Information Start Marker

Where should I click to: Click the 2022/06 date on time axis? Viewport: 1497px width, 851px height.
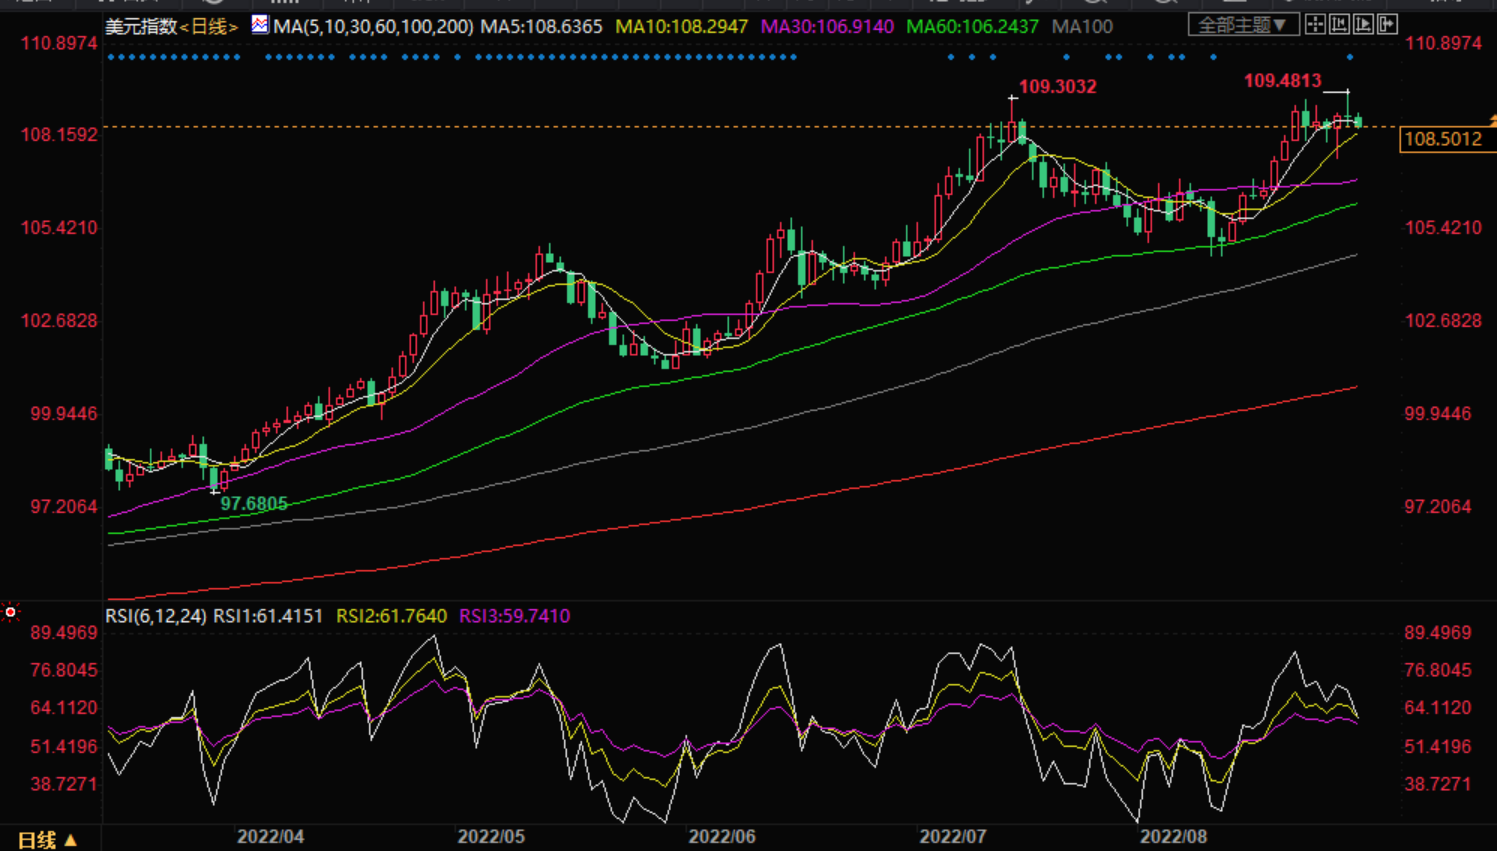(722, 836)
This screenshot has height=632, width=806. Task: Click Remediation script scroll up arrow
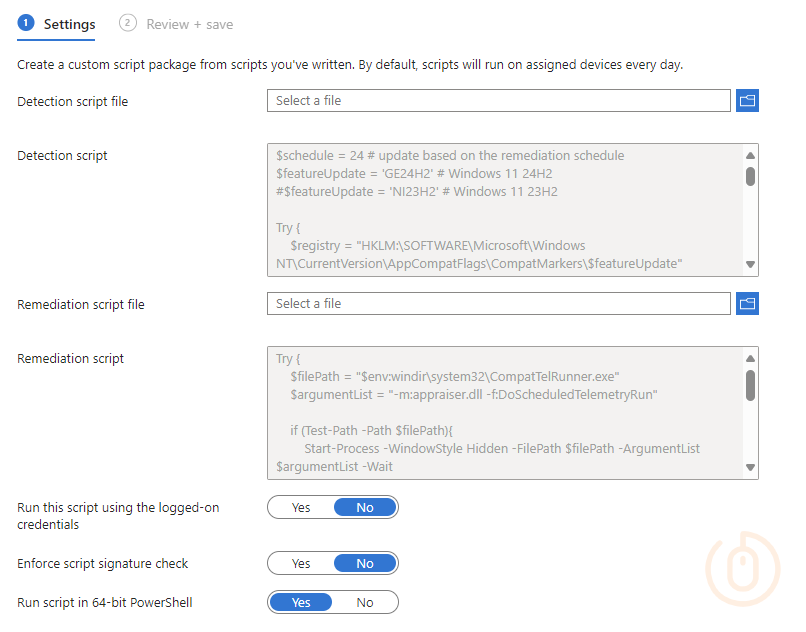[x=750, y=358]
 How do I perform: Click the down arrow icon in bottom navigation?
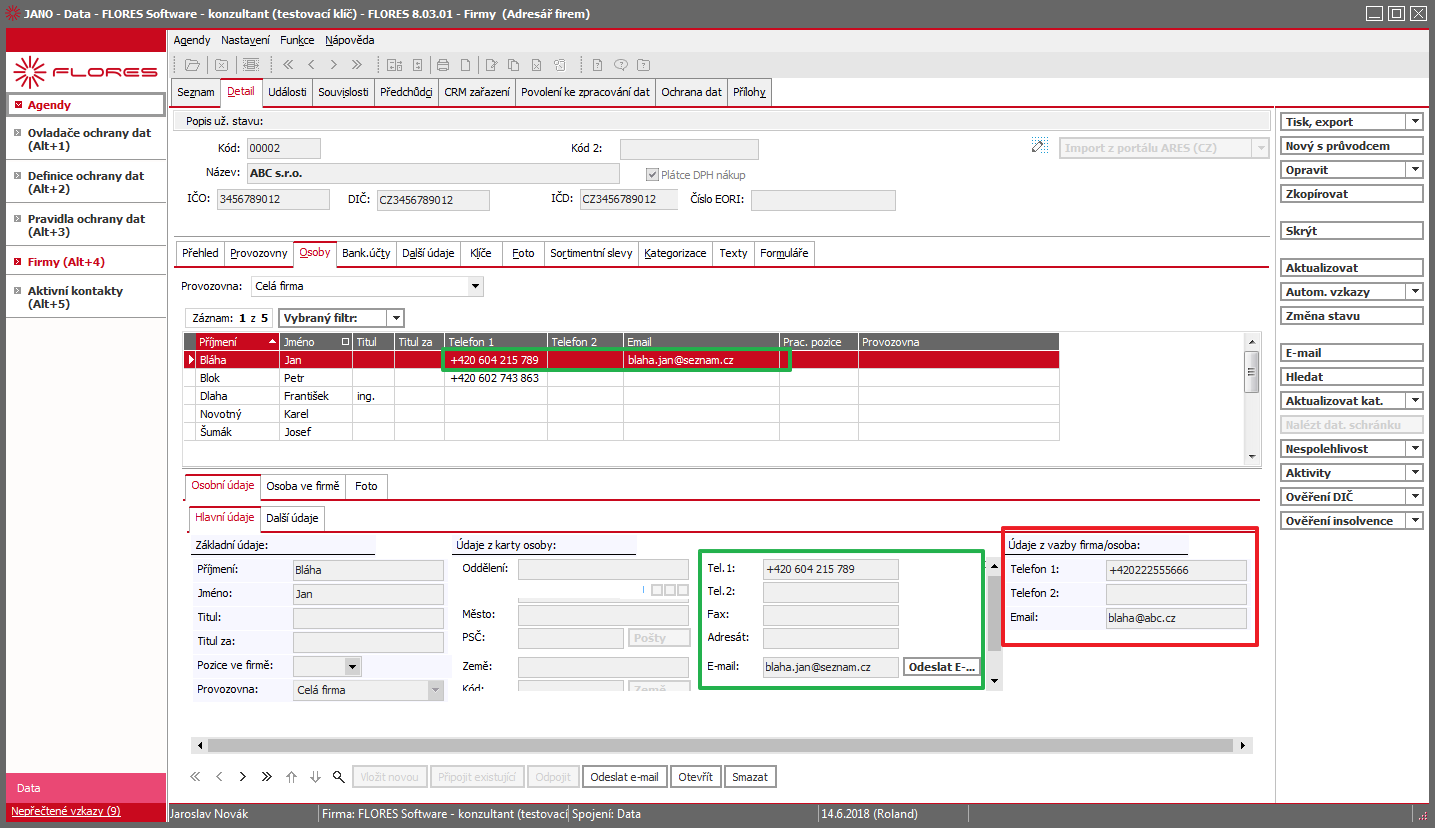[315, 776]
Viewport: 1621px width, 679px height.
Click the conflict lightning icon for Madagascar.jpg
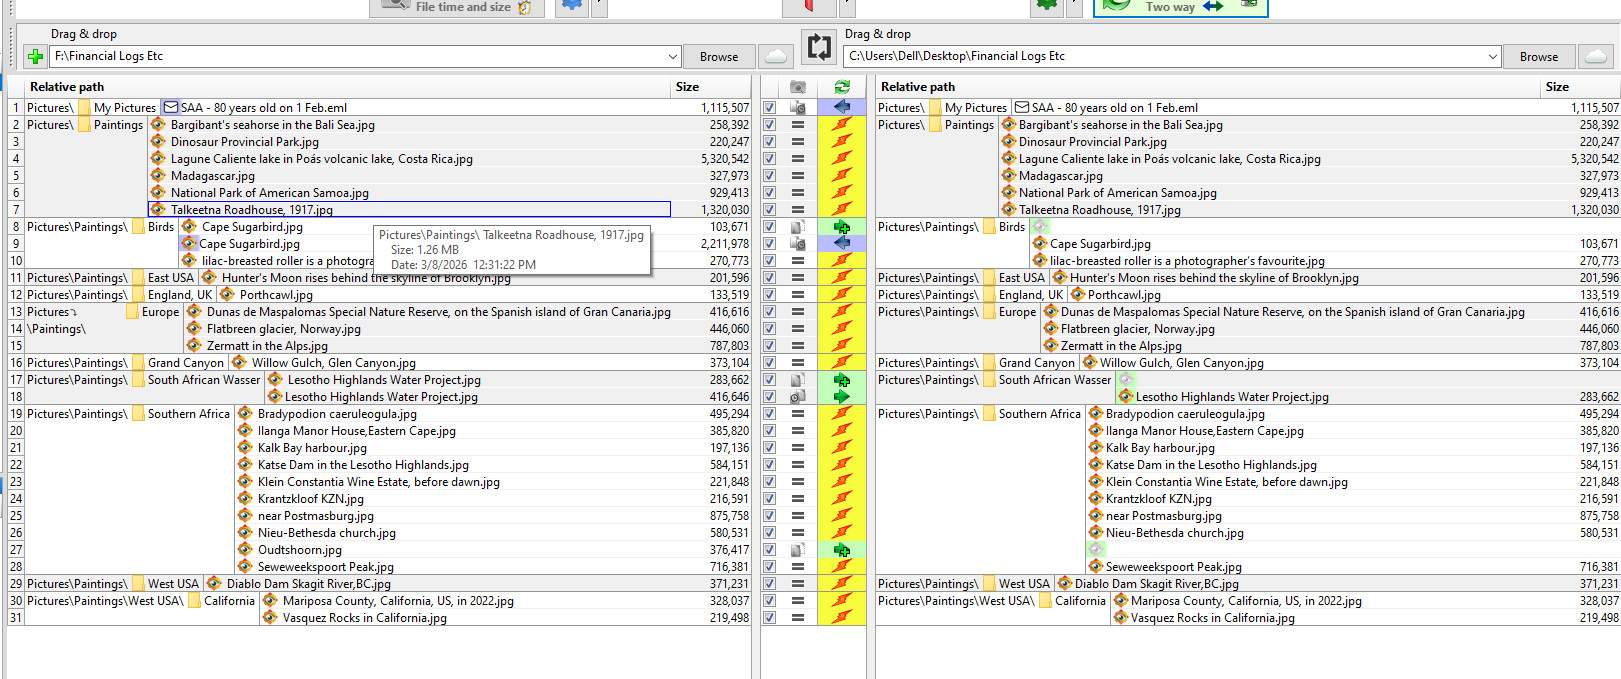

Information End Marker

=== Exercise objective ===
The records above should be written out exactly, and the images dropped.

=== Completed exercise ===
Where should I click to: Click the 2022/06 date on time axis? Viewport: 1497px width, 851px height.
(722, 836)
This screenshot has height=632, width=806. Task: Click Remediation script scroll up arrow
[x=750, y=358]
 How do I perform: Click the down arrow icon in bottom navigation?
[315, 776]
Viewport: 1621px width, 679px height.
Click the conflict lightning icon for Madagascar.jpg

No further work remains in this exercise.